**Provided records:**
**********

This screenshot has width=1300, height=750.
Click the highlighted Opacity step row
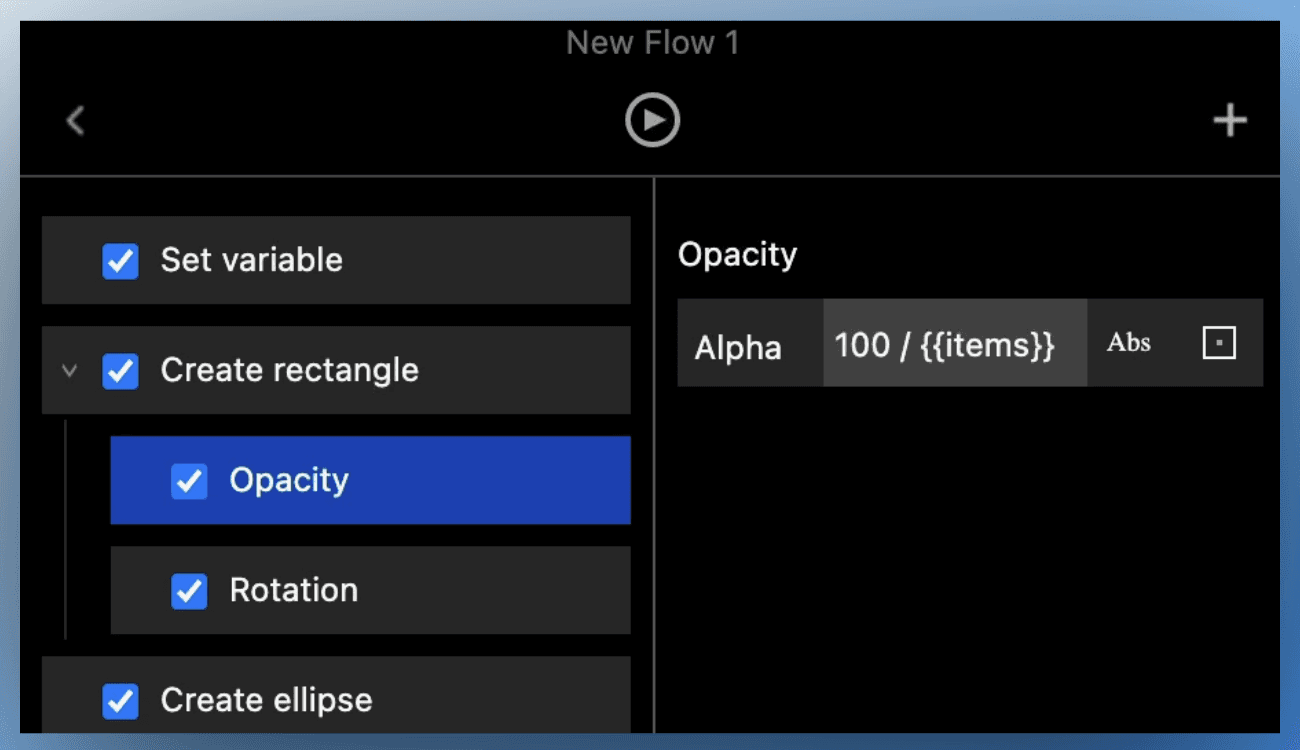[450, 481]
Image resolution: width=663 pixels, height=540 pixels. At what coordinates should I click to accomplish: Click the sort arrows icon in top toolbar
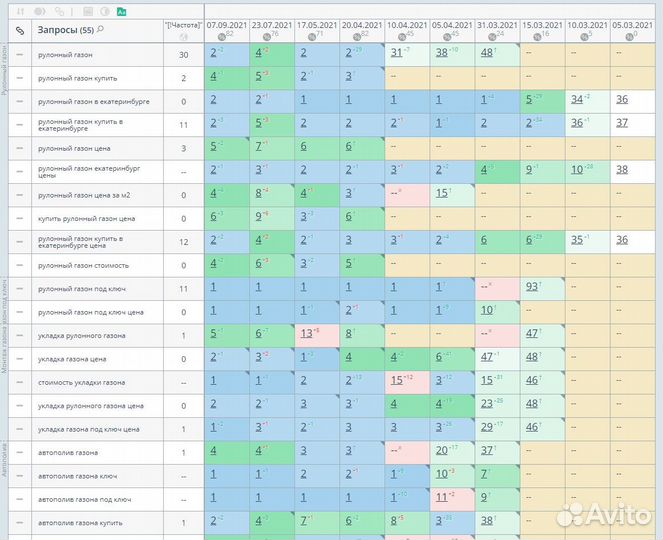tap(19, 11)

**********

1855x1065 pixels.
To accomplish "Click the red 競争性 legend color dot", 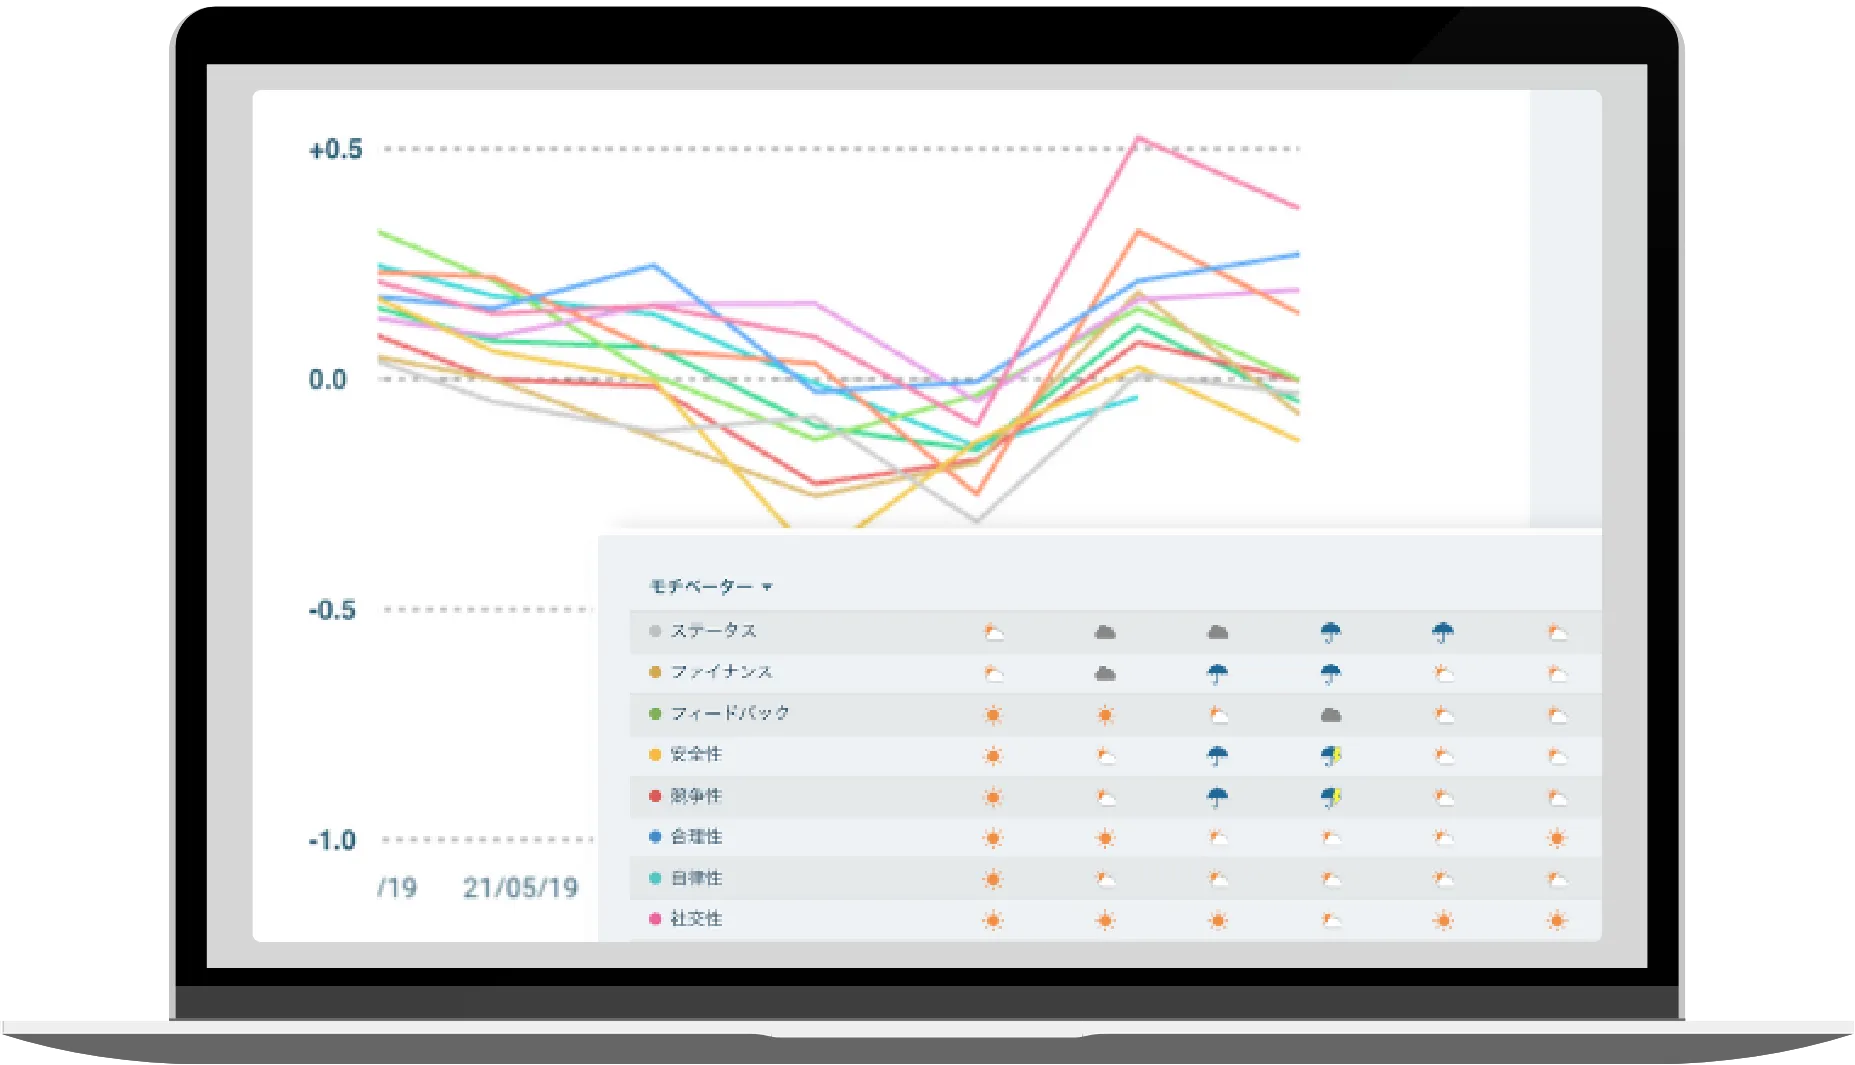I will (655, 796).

**********

**Set problem:**
Write out the material from the line with "This screenshot has width=1300, height=750." up to and including the line with "tap(19, 11)", exactly as it appears, leaving the pictures out of your answer.

**Expected output:**
This screenshot has width=1300, height=750.
Click the highlighted Opacity step row
[450, 481]
Image resolution: width=663 pixels, height=540 pixels. At what coordinates should I click to accomplish: Click the sort arrows icon in top toolbar
tap(19, 11)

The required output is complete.